▸ DATA SUPPLIED
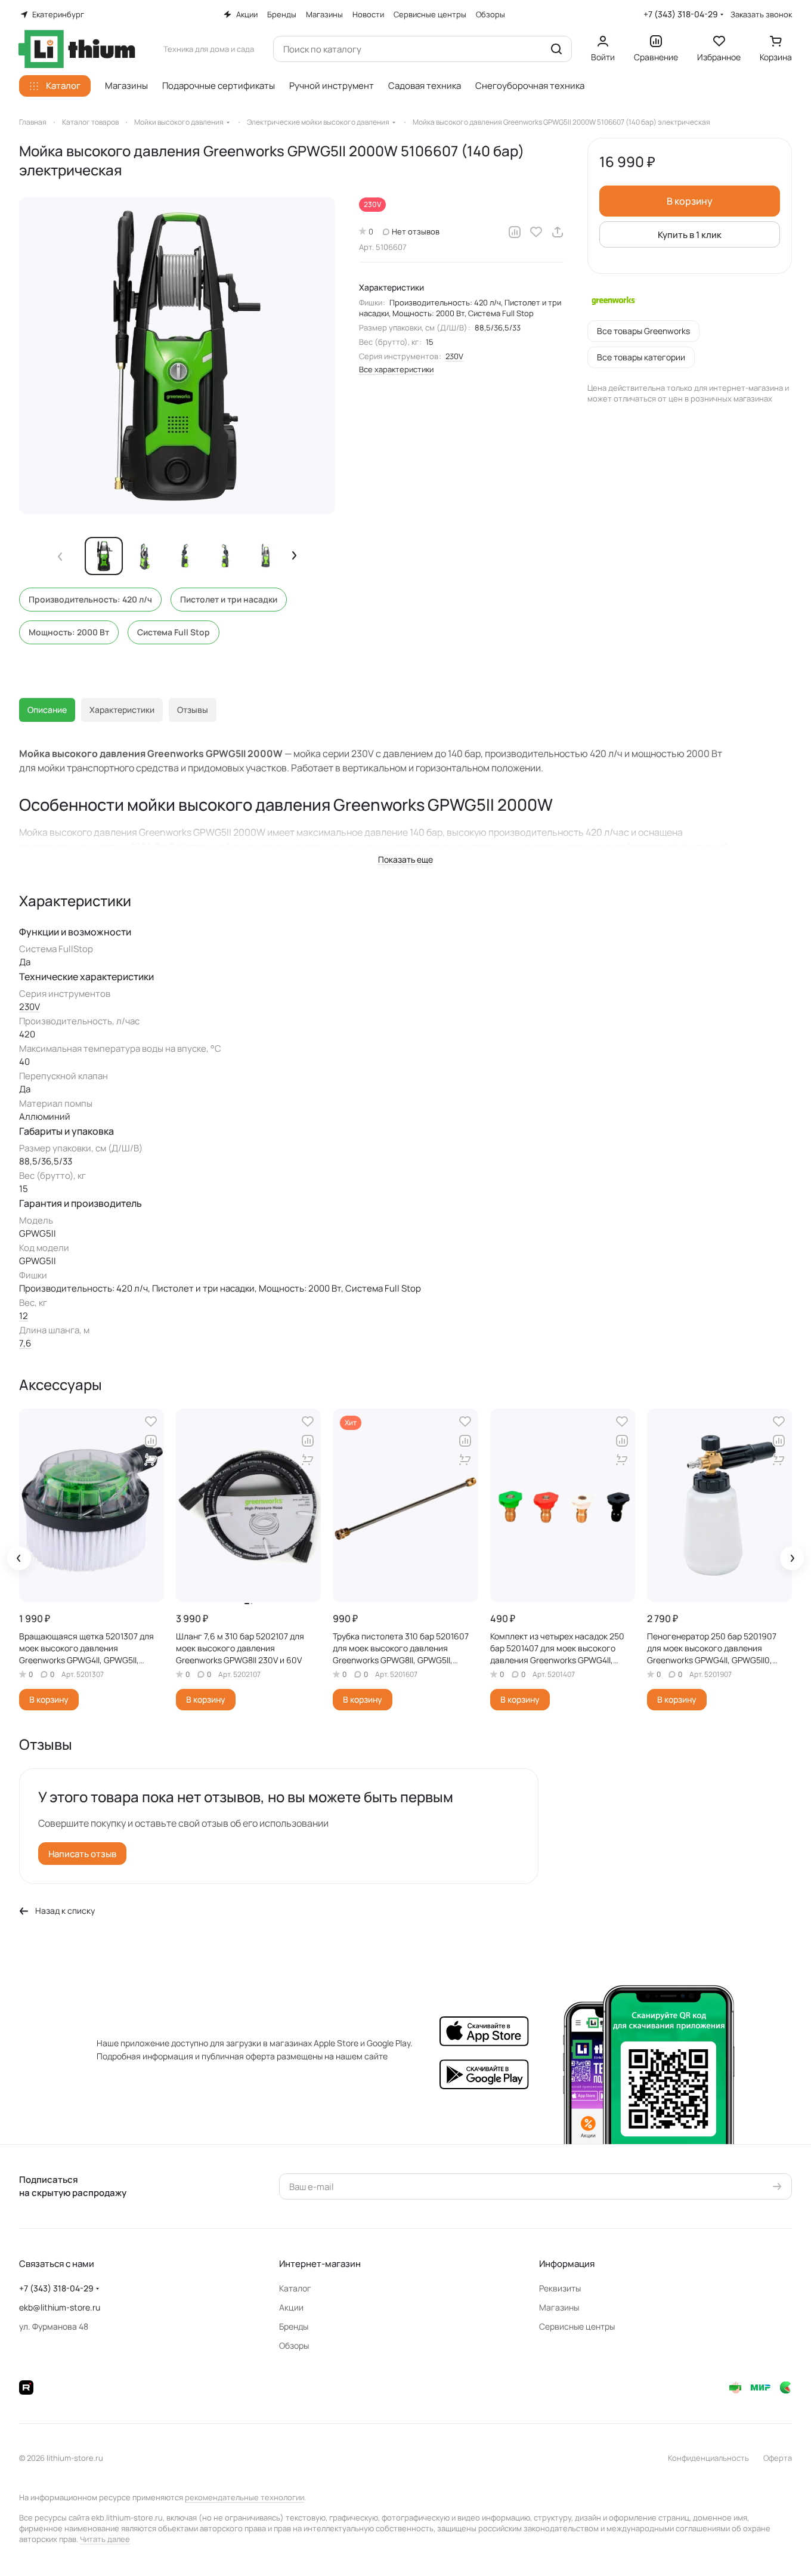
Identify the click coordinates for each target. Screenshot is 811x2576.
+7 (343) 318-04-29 (680, 14)
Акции (291, 2307)
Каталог (295, 2288)
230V (454, 356)
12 (23, 1315)
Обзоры (294, 2345)
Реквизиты (560, 2288)
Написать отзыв (82, 1854)
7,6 (25, 1343)
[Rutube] (26, 2387)
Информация (567, 2263)
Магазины (559, 2307)
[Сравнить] (515, 232)
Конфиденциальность (708, 2458)
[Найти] (556, 48)
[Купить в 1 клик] (151, 1460)
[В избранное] (536, 232)
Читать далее (105, 2539)
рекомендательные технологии (244, 2497)
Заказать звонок (761, 15)
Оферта (777, 2458)
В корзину (690, 201)
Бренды (293, 2326)
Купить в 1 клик (690, 234)
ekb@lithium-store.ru (59, 2307)
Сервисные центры (577, 2326)
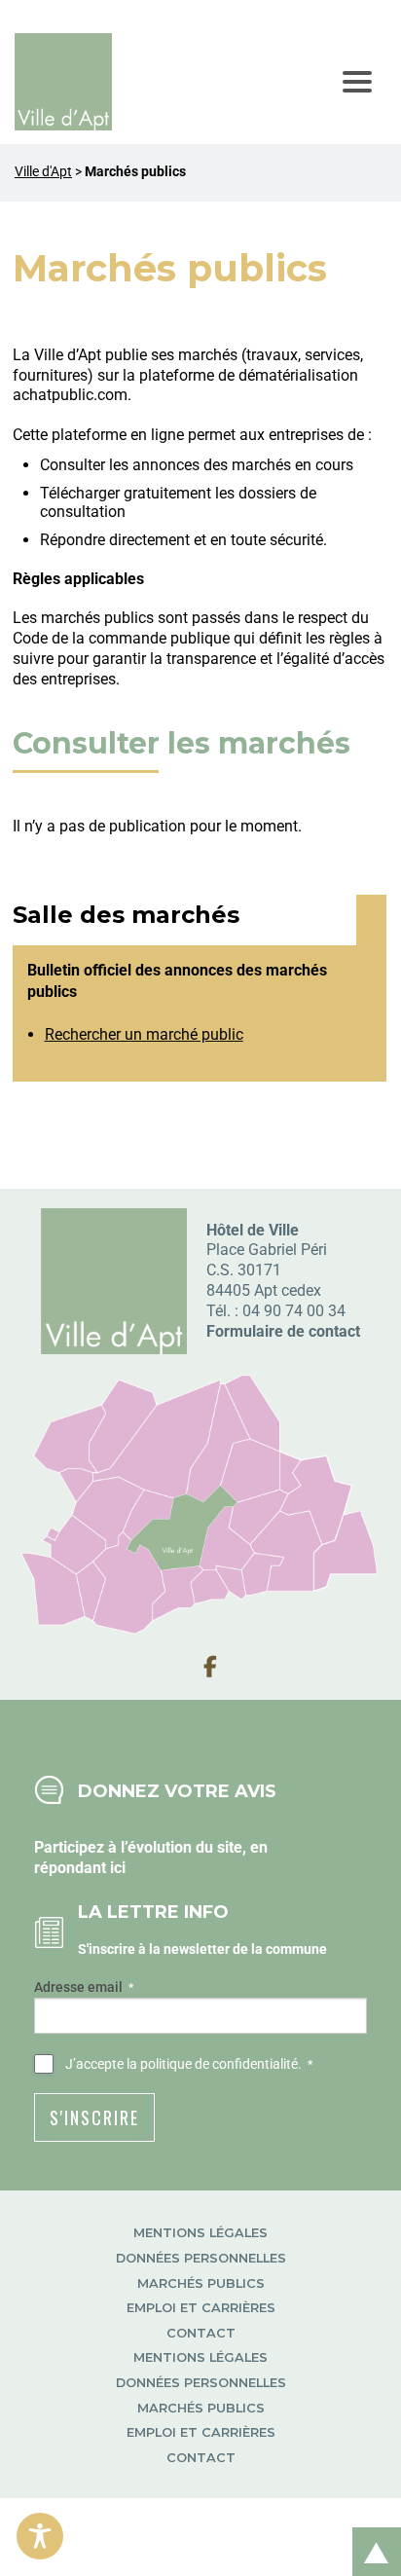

▸ EXERCISE OBJECTIVE
Take the line containing "[Rutube] (26, 2387)" and every line after it up to the end of the entries, and quote them exactly. Both ends count; the pictures do not.

▸ ANSWER AREA
[Rutube] (26, 2387)
Информация (567, 2263)
Магазины (559, 2307)
[Сравнить] (515, 232)
Конфиденциальность (708, 2458)
[Найти] (556, 48)
[Купить в 1 клик] (151, 1460)
[В избранное] (536, 232)
Читать далее (105, 2539)
рекомендательные технологии (244, 2497)
Заказать звонок (761, 15)
Оферта (777, 2458)
В корзину (690, 201)
Бренды (293, 2326)
Купить в 1 клик (690, 234)
ekb@lithium-store.ru (59, 2307)
Сервисные центры (577, 2326)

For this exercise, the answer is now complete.